Women with HIV may feel concerned about the risk of transmission of the virus to their partner or the baby if they plan on starting a family. There is a perception that marriage and having children for people with HIV is out of the question, however that is not true.

"HIV positive people can definitely get married and have children. Even if their partner is negative, they should not be able to surpass the virus to the partner sexually, provided they receive proper treatment,” said Dr. Khairil.

When the mother receives proper treatment, it will reduce the likelihood of the virus being passed on to the baby.

THE WAYS HIV IS SPREAD

It’s not possible to be infected with the virus if you share common items like everyday household items, utensils or food.

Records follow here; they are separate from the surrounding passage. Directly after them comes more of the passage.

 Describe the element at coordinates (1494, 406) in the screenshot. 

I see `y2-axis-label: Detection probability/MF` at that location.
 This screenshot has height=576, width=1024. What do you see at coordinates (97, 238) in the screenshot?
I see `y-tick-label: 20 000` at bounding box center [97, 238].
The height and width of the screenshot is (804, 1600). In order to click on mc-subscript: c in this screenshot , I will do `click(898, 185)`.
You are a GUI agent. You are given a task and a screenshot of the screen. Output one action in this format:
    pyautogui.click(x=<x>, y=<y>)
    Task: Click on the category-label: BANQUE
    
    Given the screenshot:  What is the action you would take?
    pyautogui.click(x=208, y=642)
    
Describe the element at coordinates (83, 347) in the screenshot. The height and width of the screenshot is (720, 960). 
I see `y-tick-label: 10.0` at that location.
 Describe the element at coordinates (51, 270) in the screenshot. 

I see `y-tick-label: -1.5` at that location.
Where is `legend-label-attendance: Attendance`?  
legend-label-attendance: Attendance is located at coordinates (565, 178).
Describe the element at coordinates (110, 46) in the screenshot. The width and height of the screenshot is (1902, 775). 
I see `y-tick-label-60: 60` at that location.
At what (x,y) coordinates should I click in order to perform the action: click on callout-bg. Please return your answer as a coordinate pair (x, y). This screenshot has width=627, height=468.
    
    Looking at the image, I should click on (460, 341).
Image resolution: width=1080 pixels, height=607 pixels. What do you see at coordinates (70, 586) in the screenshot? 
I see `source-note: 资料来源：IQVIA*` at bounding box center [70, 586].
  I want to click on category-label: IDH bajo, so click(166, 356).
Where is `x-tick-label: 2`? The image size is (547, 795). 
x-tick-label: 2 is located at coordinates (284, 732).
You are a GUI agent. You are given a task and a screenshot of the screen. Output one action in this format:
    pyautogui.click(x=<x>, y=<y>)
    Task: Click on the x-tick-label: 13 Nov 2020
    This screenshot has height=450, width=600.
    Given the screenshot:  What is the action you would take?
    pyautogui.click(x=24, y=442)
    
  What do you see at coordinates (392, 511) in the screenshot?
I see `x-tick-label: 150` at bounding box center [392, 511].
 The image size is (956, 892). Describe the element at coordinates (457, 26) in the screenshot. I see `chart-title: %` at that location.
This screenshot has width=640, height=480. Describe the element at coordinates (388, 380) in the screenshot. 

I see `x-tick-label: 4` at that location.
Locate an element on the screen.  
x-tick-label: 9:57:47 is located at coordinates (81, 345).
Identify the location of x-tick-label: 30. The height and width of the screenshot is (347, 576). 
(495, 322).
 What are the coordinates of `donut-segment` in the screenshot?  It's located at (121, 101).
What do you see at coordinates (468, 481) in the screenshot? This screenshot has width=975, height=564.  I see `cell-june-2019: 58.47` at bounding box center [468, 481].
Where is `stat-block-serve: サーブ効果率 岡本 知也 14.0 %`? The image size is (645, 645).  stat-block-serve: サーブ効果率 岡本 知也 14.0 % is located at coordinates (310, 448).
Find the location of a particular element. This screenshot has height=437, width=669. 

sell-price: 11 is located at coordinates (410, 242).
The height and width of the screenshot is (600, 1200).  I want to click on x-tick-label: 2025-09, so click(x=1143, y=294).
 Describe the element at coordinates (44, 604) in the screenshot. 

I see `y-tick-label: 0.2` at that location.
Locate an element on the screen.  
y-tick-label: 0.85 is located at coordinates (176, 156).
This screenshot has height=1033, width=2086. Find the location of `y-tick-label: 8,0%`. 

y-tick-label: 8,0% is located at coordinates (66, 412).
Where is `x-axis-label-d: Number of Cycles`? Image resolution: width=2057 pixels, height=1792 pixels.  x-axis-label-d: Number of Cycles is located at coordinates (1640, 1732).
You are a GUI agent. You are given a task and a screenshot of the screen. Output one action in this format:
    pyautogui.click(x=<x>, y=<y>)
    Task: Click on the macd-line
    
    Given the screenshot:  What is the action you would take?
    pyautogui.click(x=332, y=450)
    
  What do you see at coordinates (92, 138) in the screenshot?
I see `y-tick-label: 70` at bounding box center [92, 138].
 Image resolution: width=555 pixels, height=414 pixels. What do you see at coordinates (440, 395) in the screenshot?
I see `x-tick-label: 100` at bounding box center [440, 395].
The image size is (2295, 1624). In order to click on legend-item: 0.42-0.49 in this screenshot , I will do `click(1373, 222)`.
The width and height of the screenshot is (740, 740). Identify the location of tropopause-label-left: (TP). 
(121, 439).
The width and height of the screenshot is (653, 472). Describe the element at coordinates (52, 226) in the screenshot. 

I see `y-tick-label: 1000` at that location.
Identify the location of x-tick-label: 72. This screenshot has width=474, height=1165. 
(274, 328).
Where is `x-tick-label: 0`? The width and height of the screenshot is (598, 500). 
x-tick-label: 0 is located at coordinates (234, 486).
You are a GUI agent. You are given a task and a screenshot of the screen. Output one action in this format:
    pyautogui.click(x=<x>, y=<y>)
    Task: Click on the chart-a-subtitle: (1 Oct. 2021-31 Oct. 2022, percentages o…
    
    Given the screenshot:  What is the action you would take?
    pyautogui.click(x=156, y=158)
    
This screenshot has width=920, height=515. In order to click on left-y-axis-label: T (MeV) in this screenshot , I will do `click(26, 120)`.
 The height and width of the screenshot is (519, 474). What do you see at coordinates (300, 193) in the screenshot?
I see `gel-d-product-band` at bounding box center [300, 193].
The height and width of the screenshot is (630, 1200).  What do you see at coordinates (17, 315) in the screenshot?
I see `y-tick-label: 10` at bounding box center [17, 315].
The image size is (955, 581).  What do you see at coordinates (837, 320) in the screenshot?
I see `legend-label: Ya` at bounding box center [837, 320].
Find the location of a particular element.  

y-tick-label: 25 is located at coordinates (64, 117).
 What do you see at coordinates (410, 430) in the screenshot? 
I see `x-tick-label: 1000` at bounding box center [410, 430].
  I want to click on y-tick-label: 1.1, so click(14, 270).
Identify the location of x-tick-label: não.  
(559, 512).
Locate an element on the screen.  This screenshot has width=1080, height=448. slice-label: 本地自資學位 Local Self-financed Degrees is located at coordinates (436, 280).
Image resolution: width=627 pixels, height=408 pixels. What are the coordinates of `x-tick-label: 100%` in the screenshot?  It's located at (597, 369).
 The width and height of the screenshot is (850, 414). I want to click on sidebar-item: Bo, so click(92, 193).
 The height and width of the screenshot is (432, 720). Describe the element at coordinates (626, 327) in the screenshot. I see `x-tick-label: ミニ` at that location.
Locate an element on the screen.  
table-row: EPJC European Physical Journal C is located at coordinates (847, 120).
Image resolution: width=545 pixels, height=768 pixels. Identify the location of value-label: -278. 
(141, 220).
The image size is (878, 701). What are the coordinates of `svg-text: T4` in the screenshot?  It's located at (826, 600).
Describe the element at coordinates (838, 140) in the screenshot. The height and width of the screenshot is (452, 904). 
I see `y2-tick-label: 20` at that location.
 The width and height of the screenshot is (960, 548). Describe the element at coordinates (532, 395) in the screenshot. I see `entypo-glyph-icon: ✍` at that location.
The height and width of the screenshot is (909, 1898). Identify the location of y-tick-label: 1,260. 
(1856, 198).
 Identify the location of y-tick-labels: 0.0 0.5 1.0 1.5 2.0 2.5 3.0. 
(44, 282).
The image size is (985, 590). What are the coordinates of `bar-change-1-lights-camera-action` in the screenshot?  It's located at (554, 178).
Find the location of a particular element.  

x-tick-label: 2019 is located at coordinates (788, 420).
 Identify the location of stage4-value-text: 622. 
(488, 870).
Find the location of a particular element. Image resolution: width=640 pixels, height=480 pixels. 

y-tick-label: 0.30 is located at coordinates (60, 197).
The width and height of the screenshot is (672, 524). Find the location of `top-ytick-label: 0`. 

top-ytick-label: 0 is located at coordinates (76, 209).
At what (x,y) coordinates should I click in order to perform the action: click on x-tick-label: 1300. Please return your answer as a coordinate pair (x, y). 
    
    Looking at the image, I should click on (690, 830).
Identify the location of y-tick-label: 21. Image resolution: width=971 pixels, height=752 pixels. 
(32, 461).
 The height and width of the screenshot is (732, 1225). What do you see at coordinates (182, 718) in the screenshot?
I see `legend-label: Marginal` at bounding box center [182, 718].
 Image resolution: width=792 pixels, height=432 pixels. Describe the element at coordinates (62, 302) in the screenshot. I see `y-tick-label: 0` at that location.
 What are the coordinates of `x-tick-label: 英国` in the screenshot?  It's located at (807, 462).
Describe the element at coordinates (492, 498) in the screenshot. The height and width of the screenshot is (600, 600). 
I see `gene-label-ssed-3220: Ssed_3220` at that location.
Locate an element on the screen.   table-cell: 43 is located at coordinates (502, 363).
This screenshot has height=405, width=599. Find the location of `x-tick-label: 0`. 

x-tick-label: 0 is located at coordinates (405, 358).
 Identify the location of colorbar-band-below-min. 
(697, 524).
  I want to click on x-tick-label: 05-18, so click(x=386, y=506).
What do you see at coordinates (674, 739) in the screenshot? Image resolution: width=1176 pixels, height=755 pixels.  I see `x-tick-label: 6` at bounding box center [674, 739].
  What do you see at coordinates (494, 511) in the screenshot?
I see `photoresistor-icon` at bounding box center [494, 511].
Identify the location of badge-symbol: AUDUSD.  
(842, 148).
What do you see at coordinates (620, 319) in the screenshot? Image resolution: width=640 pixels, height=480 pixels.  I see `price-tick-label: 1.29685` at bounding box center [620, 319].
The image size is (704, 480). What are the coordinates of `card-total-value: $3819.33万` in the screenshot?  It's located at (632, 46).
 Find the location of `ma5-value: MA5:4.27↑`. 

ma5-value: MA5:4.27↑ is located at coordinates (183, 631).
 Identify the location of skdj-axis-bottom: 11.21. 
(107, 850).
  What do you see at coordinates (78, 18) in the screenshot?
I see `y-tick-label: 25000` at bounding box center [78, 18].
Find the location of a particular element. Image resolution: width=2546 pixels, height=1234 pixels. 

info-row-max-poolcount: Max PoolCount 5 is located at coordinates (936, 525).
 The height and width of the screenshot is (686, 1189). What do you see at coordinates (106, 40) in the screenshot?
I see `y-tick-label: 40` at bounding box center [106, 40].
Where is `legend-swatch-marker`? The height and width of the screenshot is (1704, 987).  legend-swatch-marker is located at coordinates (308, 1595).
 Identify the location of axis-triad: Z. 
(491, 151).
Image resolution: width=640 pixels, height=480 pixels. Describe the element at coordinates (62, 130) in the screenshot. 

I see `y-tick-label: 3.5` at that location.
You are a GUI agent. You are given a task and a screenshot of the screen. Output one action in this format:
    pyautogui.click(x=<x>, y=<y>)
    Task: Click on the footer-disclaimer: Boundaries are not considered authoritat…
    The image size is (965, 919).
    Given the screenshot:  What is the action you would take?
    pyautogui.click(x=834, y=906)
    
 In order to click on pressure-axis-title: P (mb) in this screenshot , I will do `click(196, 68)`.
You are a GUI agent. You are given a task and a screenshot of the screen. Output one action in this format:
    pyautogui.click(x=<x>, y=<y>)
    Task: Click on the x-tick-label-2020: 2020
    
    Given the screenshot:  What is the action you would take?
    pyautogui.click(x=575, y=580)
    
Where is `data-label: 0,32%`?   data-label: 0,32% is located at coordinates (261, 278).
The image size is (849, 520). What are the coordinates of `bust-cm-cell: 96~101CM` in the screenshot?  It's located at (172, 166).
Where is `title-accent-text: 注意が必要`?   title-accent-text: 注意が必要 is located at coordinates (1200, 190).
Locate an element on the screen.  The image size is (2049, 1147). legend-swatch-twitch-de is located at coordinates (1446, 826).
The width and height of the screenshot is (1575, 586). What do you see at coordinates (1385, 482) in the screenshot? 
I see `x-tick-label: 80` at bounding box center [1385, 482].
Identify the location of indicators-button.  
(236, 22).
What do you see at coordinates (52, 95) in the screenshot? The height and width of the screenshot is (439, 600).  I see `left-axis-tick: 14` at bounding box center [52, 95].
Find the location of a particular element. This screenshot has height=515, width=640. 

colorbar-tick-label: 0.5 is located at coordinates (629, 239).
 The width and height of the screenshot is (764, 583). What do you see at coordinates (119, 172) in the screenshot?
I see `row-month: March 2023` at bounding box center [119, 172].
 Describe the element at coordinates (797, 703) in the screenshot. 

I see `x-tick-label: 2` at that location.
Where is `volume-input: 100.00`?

"There are only a few ways for HIV spread, such as having unprotected sex with someone who has HIV. Another way is if you are exposed to contaminated blood.

"HIV can also be transmitted from a mother to her baby during pregnancy, birth or breastfeeding but this won’t likely be the case if the mother is on HIV treatment.

"Another way be at high risk of getting HIV is if you share needles, syringes or other drug injection equipment with someone that is HIV positive,” said Dr Khairil.

Things like hugging or touching someone with HIV presents no risk to infection.

The awareness on HIV and AIDS is much better now than it was forty years ago, but despite so the stigma surrounding HIV and AIDS still exists simply because the disease is often linked to marginalised groups with high risk behavior.

"A person who has HIV doesn’t mean they are associated with high risk behaviour. Some people may be born with it because their mother didn’t seek or receive proper treatment while pregnant.

There are also other cases whereby some women may have gotten it from their husbands, or vice versa.

"The important thing is to not judge someone how they contracted the virus,” said Dr Khairil.

How a person was exposed to the virus is a sensitive piece of information, therefore asking personal questions can elicit painful emotions. When society discriminates a person living with HIV, it leads to a build up of psychological tension, leading them to feel misunderstood and judged. Best thing to do is listen, and offer words of encouragement or support.